Input records
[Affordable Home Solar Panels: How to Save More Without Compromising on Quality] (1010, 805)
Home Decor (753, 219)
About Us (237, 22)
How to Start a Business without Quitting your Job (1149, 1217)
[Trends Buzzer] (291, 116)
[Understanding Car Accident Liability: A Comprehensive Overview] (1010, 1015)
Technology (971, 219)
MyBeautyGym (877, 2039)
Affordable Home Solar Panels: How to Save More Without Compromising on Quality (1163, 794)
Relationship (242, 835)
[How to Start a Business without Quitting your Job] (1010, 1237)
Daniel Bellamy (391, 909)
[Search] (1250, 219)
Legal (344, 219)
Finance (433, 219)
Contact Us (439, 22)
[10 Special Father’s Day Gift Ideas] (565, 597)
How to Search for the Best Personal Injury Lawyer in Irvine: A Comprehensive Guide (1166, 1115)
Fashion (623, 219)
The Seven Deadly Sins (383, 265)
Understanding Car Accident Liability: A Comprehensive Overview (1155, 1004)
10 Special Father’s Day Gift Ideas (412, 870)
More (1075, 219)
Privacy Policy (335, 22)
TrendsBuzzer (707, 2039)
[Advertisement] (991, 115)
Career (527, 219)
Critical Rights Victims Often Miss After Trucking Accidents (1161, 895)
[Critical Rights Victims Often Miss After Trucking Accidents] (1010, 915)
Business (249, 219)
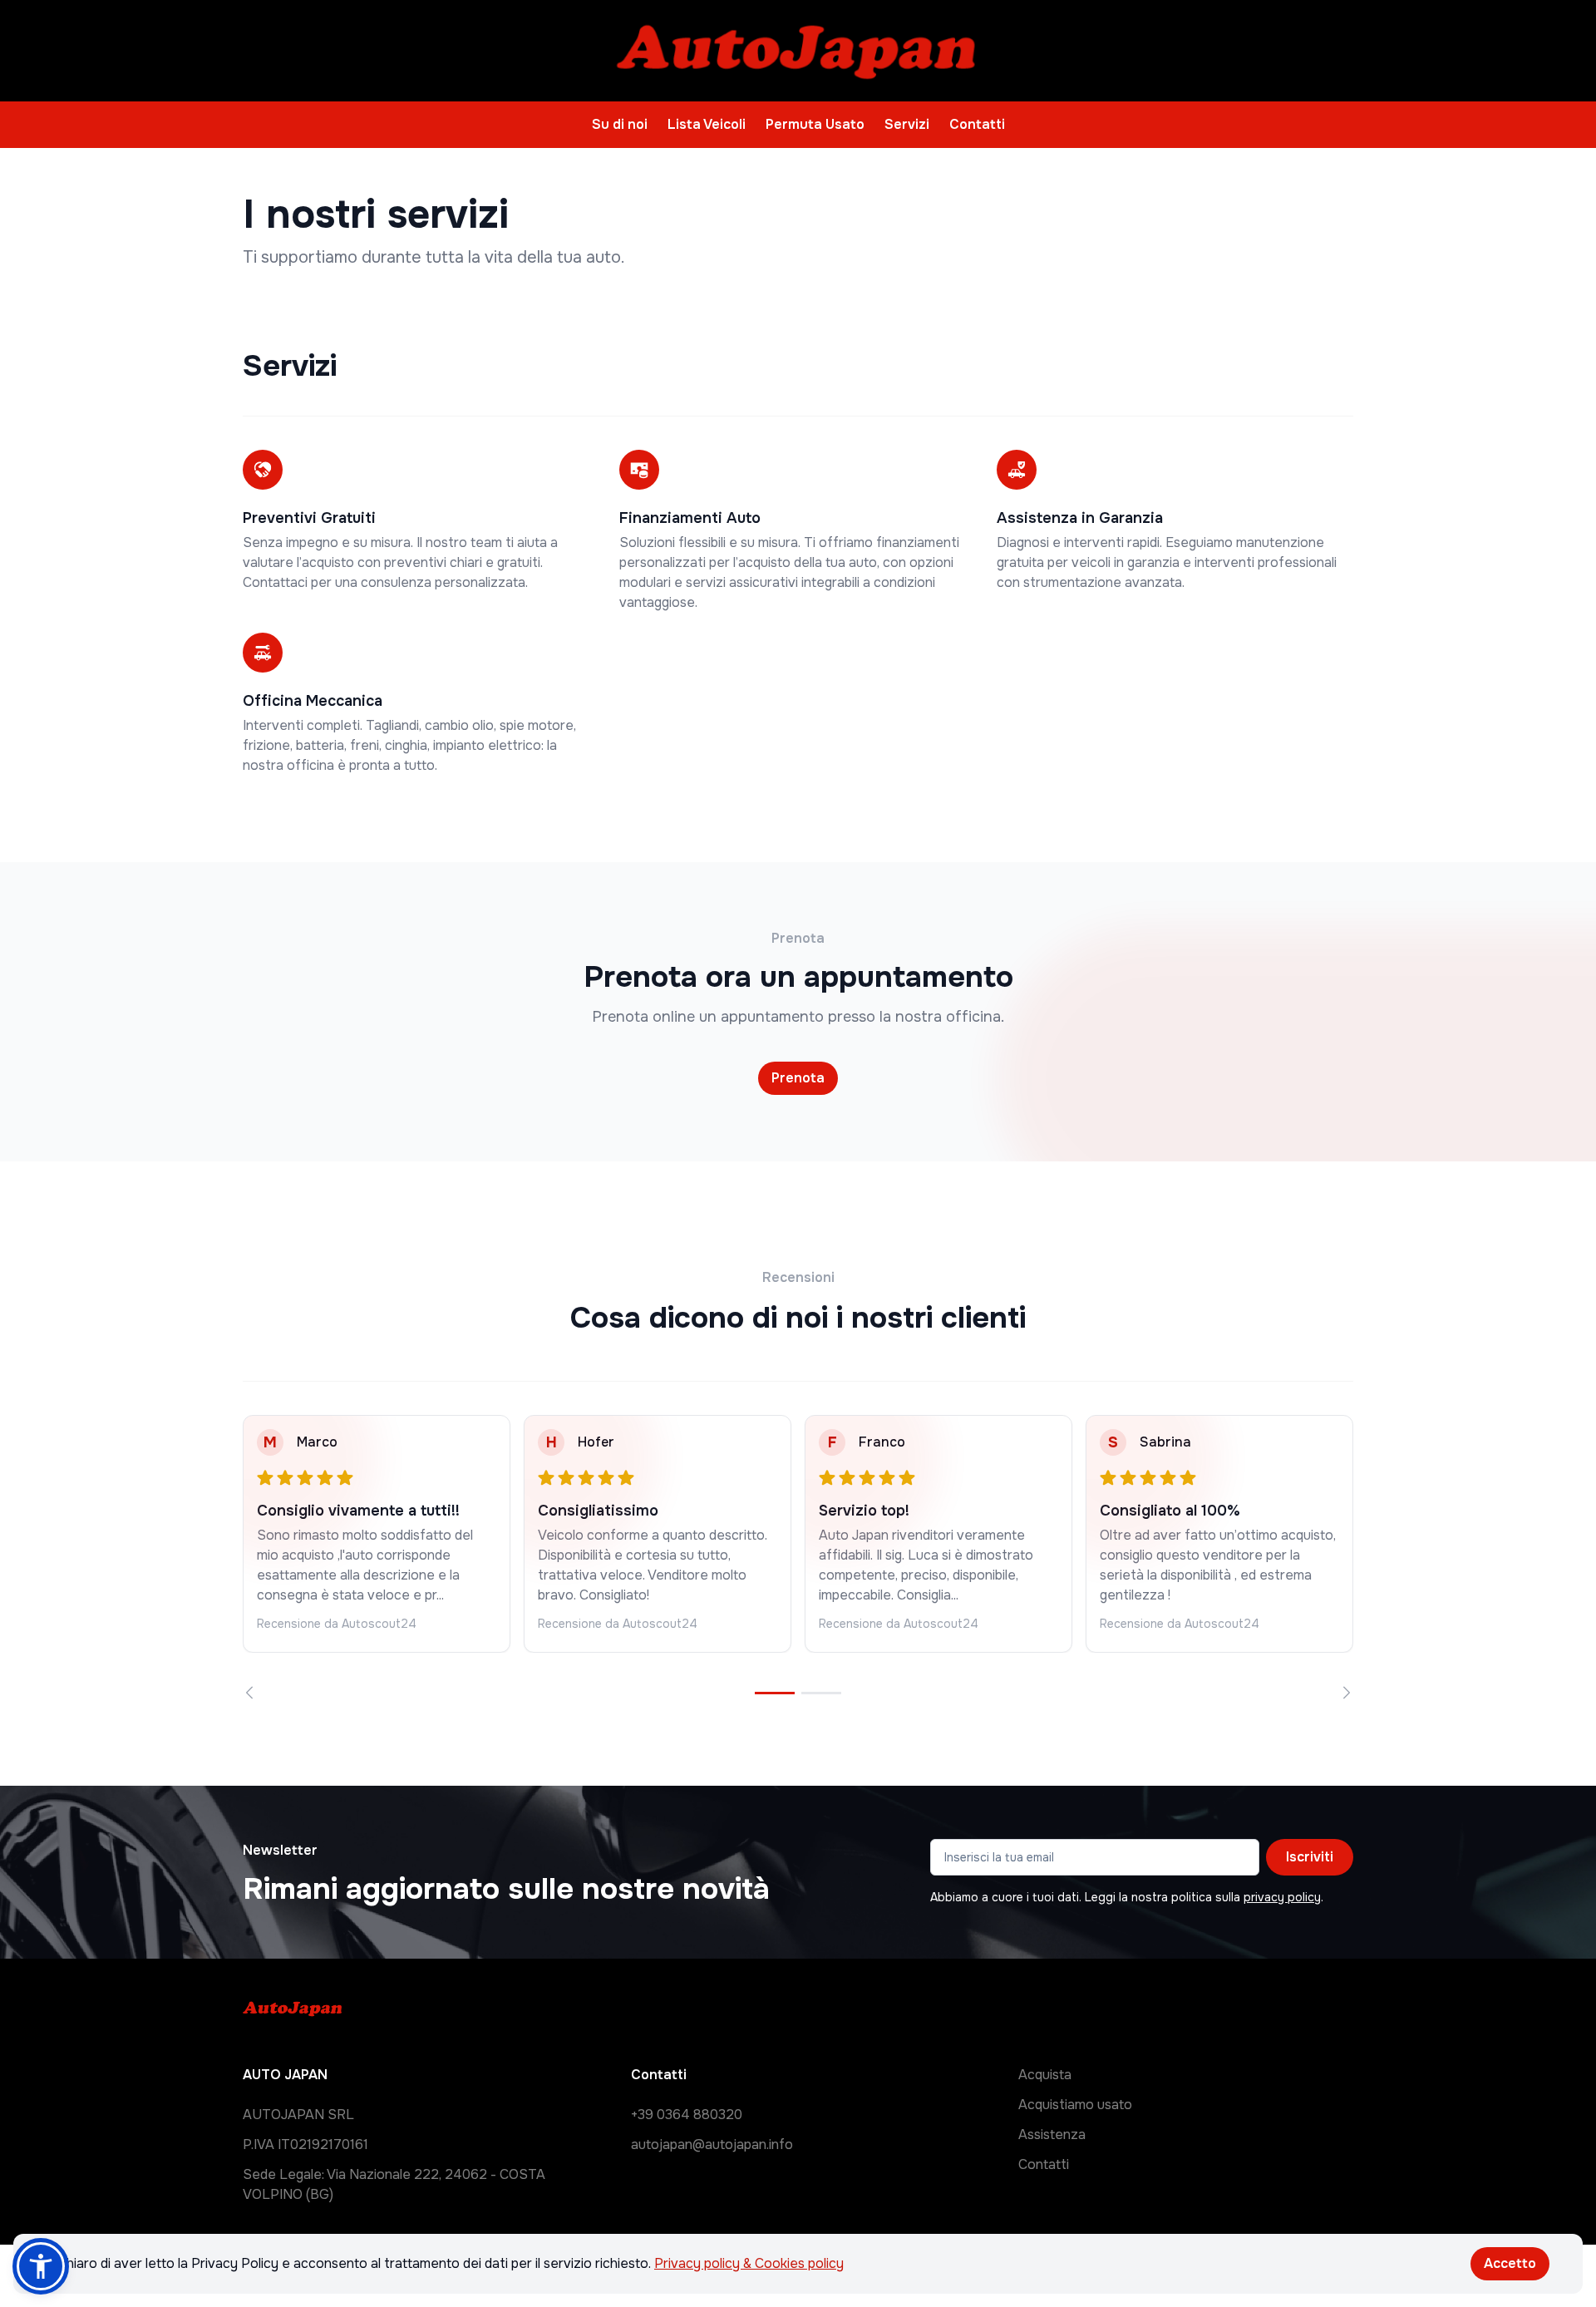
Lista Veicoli (706, 124)
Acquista (1044, 2074)
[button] (41, 2266)
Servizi (906, 124)
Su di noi (620, 124)
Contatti (977, 124)
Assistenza (1052, 2134)
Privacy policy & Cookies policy (749, 2263)
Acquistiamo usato (1075, 2104)
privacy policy (1282, 1897)
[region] (798, 1557)
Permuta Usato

Action item
Wherever the string "Rights" appears in the entries above, list that line.

Result for this task
Critical Rights Victims Often Miss After Trucking Accidents (1161, 895)
[Critical Rights Victims Often Miss After Trucking Accidents] (1010, 915)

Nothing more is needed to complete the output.